Wednesday 12 August 2015

Pure Phase Ensemble 4 – Live At SpaceFest!

Pure Phase Ensemble 4 artwork

I’ll tell you the moment that I really get into, really start to ‘get’ this record. It’s on track 3, ‘Notaki’. Spacerockers, it’s ‘Dream Of Isis’. I mean, it’s not actually ‘Dream Of Isis’, a Hawkwind song so obscure that even the Hawks themselves haven’t dug it out, dusted it off, and reintroduced it to the set. (For those who can’t bring this one to mind, it’s the B-side to ‘Back On The Streets’, their standalone 7” recorded circa Astounding Sounds… that slightly jazzy, partly funky, partly experimental and touching on oriental with indecipherable chanting, oddity). It’s not clockwork and regimented, or minimalist but energetic, like ‘Dream Of Isis’, instead its organic and spacey, but there’s an echo of it in its bass-lines and its plaintive background chanting and the frenetically busy feel of the whole thing. Coincidence… or an influence? I don’t know! It’s bloody great and I’d love to think that within this new space rock there’s a nod or glance back at something also great, but now overlooked, which ‘Dream Of Isis’ is. I might just be way off though… or properly way out, man, like the thoroughly exciting and engaging ‘Notaki’ is.

Pure Phase Ensemble 4 include Ride’s Mark Gardener and Ray Dickaty, once of Spiritualized and from that, and the musing above, you can tell that this comes from that crossroads out in the ether where shoegaze and spacerock somehow meet and condense the 70s and the 90s into one soundscape that owes progressive and indie and twists it into something contemporary. The band was put together specifically for the annual Gdansk SpaceFest event – I’ll quote here from the PR for this release: “The city of Gdansk plays host to this blossoming music festival each year in the first week of December, at which time numerous select musicians from Poland and abroad gather to take part in a special workshop series. They collectively compose a concert's worth of music, which they then present live to the festival-goers. Each year, this unique performance is recorded live and subsequently released as an LP.” The idea is that each festival is co-curated alongside Dickaty and Nasiono Records’ Karol Schwarz, and this one fell to Gardener.

"For me, this is interesting - it's perfect because it reminds me in some ways of how some of the early Ride songs came together... I didn't come in with a script, nor does Ray. There is no pre-work on this. It was just completely spontaneous," explains Mark Gardener. "Sometimes music like that is good before things get thought about too much and worked on too much. That can kill the energy sometimes. Of course some things have got to be worked and developed, but in this scenario, with such little time and to get an interesting set together, I think it's been good to keep it fresh and not over-worked."
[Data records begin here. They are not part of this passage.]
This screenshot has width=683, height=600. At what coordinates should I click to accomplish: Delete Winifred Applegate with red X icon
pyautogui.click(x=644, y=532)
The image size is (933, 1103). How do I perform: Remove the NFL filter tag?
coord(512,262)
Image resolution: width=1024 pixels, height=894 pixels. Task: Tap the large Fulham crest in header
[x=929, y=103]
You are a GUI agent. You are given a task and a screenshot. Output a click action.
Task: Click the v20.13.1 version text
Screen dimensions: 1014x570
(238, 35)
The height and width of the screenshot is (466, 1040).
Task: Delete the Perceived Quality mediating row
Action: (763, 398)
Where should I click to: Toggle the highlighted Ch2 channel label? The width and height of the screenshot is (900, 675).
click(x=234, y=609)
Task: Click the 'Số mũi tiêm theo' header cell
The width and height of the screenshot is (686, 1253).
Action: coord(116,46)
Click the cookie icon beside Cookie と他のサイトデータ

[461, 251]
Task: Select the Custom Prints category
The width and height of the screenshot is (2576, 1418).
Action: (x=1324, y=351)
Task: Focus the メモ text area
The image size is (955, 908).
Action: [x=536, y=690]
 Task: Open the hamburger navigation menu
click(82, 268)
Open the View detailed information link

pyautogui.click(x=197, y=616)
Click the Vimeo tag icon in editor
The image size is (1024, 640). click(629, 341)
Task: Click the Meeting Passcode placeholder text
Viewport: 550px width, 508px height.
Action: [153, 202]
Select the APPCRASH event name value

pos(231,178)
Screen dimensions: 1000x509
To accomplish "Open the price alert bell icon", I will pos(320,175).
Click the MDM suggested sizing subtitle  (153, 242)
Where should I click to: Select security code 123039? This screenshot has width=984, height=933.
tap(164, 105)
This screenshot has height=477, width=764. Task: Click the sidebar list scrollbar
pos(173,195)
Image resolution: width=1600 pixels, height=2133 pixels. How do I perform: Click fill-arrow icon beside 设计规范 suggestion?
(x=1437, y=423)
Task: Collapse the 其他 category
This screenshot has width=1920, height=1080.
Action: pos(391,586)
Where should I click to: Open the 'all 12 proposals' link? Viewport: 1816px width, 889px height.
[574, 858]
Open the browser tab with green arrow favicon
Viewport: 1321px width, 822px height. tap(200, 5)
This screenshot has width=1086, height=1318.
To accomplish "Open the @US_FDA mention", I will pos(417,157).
It’s a hugely atmospheric set infused with melodic playing and, at points, some perfectly crystalline vocals, setting itself out into the vastness of space and drifting off in an interstellar, kaleidoscopic daydream haze. Bright colours, bright lights but still ethereal, intangible. It travels as though everything is about the journey, dancing out across stars and rejoicing in the way it effortlessly disperses out into multiple pathways.

Pure Phase Ensemble 4 - Mark closeup [Photo Pawel Jozwiak]

Photo © Pawel Jozwiak

What Gardener and collaborators have created, what they’ve composed and sent forth, is music with heart. It envelops its listeners, pulls them into that journey, and floats out, all kindred spirits together in our collective mind’s eye. A mind journey. ‘It’s not over/until it’s over’ sings Gardener on ‘Morning Rise’, a warming and comforting mesh of sounds with an uplifting, life-affirming lilt. You can hear it, let it fill your headphones or your headspace, and want it never to be over. 

Pure Phase Ensemble 4 Purchase Link

1 comment:

Ola said...

Nice to read this! Notatki (meaning 'notes' in Polish) is also my favourite track on this album.
'The Dream of Isis' - spot on, I've never heard this before and I have to admit there is some kind of strange inter-space-time synchronicity between the two pieces - the way they build, unroll and reach the climax.
Big thanks for the insightful review!